[Items from a dataset]

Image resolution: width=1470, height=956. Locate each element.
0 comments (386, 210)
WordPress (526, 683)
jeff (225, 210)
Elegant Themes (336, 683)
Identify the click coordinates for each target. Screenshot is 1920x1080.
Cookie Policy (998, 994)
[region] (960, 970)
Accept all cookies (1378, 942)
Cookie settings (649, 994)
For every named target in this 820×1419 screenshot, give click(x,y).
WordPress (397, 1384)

* [TASK OBJECTIVE]
The full data, transcribed without change, is the expected answer.

* [RESPONSE]
Image resolution: width=1470, height=956. Locate each element.
0 comments (386, 210)
WordPress (526, 683)
jeff (225, 210)
Elegant Themes (336, 683)
Identify the click coordinates for each target. Screenshot is 1920x1080.
Cookie Policy (998, 994)
[region] (960, 970)
Accept all cookies (1378, 942)
Cookie settings (649, 994)
For every named target in this 820×1419 screenshot, give click(x,y).
WordPress (397, 1384)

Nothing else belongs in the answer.